In the material below, substitute "dimensions" for every occurrence of "resolution", and leave everything else untouched.

----

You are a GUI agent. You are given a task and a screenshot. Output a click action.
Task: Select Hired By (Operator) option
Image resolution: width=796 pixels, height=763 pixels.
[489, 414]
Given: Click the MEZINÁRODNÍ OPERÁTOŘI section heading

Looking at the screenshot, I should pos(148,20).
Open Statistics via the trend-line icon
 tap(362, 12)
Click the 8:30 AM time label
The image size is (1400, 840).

----

## Output for this task
You are a GUI agent. You are given a task and a screenshot. Output a click action.
Task: Select Hired By (Operator) option
Image dimensions: width=796 pixels, height=763 pixels.
[489, 414]
Given: Click the MEZINÁRODNÍ OPERÁTOŘI section heading

Looking at the screenshot, I should pos(148,20).
Open Statistics via the trend-line icon
 tap(362, 12)
Click the 8:30 AM time label
The image size is (1400, 840).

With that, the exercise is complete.